- **WHAT IS BEING ASKED**
Among the entries that follow, find the lines containing the string "pixel" and copy them.
★ ★ ★ ★
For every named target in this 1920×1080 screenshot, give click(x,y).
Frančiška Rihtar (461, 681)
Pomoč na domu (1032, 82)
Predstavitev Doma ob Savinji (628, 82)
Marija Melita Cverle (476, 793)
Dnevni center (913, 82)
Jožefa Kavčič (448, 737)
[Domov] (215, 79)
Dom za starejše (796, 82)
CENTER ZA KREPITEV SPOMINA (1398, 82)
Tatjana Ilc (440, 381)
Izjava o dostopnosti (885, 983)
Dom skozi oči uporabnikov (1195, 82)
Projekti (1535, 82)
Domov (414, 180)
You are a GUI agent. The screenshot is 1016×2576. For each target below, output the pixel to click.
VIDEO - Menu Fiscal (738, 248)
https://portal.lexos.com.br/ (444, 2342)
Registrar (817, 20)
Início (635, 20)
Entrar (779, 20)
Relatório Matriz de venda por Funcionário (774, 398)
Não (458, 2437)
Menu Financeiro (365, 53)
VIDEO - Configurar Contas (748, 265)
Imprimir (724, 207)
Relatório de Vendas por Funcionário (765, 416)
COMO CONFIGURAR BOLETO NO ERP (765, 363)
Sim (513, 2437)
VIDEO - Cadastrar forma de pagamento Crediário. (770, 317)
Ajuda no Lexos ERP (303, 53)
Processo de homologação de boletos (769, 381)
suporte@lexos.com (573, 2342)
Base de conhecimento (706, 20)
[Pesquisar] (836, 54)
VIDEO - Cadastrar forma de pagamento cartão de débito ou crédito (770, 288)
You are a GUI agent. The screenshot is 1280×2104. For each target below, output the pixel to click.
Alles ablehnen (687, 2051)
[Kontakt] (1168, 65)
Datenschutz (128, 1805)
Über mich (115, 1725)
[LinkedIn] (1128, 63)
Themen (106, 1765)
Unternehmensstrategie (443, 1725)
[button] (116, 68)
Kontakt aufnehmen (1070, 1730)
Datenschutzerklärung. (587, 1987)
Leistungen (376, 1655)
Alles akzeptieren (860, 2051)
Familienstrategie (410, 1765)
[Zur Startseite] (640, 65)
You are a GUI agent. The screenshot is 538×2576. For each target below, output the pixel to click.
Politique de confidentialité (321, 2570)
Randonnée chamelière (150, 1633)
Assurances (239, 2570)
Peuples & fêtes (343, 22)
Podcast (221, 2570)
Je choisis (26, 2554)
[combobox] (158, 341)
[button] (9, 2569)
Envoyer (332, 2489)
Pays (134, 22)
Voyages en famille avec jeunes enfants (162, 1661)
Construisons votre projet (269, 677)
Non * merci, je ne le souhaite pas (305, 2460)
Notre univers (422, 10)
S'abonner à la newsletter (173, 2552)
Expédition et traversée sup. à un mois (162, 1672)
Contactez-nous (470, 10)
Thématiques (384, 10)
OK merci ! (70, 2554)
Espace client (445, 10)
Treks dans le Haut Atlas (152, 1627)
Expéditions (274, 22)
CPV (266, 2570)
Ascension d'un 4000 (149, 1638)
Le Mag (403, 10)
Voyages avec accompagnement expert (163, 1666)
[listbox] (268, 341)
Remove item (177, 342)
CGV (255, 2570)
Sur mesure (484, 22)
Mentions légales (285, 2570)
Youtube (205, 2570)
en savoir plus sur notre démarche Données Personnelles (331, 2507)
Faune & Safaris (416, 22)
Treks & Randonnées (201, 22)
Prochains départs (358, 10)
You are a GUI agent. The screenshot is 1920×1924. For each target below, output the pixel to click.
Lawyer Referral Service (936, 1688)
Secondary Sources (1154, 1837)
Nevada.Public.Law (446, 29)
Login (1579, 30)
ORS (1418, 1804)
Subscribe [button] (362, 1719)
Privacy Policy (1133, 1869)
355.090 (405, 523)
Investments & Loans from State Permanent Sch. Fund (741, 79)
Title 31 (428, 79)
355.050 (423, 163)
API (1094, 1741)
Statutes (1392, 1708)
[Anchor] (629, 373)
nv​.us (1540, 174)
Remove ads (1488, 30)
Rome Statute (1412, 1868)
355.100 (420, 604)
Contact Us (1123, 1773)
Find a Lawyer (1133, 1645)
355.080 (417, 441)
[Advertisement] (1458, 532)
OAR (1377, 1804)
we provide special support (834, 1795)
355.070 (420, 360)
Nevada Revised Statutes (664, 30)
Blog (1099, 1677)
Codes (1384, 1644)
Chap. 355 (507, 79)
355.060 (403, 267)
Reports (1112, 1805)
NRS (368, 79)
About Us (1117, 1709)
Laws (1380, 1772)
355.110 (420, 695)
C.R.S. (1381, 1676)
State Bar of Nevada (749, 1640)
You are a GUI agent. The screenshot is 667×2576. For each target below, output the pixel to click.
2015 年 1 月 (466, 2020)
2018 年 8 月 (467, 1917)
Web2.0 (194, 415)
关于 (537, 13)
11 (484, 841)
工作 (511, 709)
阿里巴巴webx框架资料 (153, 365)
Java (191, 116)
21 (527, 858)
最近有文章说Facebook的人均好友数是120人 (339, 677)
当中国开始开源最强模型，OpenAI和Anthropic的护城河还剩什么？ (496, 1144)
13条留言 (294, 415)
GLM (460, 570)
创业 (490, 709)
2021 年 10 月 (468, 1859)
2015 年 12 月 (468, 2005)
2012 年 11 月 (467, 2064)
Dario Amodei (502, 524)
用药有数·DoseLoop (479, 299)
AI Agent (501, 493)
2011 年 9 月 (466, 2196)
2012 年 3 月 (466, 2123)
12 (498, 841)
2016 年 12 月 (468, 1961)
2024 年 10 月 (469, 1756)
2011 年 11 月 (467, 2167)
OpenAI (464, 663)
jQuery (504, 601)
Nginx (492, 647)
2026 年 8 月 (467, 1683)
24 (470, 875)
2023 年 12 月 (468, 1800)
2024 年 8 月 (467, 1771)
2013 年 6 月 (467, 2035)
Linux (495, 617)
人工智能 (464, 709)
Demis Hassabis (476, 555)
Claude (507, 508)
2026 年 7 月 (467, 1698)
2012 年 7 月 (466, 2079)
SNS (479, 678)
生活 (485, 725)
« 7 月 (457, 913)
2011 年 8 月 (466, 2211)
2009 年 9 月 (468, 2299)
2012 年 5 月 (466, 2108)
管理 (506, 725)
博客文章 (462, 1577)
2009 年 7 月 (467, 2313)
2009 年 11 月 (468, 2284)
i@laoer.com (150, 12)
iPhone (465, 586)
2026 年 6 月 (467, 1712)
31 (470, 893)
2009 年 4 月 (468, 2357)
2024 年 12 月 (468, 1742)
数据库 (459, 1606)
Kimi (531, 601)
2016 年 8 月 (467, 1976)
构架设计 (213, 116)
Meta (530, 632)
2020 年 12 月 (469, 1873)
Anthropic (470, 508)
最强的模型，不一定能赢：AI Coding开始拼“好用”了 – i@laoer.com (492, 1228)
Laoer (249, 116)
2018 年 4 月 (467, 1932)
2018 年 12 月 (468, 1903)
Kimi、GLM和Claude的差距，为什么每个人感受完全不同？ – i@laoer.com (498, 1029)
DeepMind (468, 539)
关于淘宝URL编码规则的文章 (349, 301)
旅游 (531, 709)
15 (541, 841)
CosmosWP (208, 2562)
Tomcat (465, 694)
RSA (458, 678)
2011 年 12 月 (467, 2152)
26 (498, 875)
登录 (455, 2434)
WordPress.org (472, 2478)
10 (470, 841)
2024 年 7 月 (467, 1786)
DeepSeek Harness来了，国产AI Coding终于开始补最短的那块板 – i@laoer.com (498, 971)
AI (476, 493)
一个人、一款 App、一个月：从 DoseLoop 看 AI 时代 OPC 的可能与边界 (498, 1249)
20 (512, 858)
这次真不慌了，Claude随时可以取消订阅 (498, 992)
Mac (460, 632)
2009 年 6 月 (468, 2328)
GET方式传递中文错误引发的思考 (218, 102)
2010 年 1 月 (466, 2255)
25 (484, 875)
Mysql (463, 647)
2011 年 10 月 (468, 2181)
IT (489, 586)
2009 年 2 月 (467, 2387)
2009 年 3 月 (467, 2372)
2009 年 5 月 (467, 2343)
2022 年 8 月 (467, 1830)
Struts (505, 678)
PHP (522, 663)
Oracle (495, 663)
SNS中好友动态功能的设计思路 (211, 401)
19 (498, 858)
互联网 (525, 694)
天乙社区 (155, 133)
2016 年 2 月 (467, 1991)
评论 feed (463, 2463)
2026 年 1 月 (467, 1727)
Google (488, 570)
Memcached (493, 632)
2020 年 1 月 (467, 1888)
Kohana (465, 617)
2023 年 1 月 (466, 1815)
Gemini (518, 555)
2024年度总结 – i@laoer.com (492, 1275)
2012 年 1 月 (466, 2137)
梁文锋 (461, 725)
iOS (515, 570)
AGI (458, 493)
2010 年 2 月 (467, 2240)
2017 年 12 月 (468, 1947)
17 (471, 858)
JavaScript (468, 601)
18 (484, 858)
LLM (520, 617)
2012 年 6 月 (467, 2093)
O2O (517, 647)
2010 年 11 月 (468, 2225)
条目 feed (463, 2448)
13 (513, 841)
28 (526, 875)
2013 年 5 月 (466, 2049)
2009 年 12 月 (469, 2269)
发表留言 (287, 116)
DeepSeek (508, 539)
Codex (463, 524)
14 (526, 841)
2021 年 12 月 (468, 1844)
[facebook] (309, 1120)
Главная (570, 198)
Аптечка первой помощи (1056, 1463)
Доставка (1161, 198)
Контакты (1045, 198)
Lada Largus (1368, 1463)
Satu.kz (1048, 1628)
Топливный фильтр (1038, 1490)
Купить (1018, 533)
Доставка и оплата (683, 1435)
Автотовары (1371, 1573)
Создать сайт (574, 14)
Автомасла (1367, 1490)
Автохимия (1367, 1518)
★ ★ ★ ★
- **ANSWER**
You are a GUI agent. The screenshot is 1016×2576. For each target below, output the pixel to click.
You are a GUI agent. The screenshot is 1280×2104. For each target below, output the pixel to click.
You are a GUI agent. The screenshot is 538×2576. For each target below, output the pixel to click.
You are a GUI agent. The screenshot is 1920×1924. For each target below, output the pixel to click.
You are a GUI agent. The screenshot is 667×2576. For each target below, output the pixel to click.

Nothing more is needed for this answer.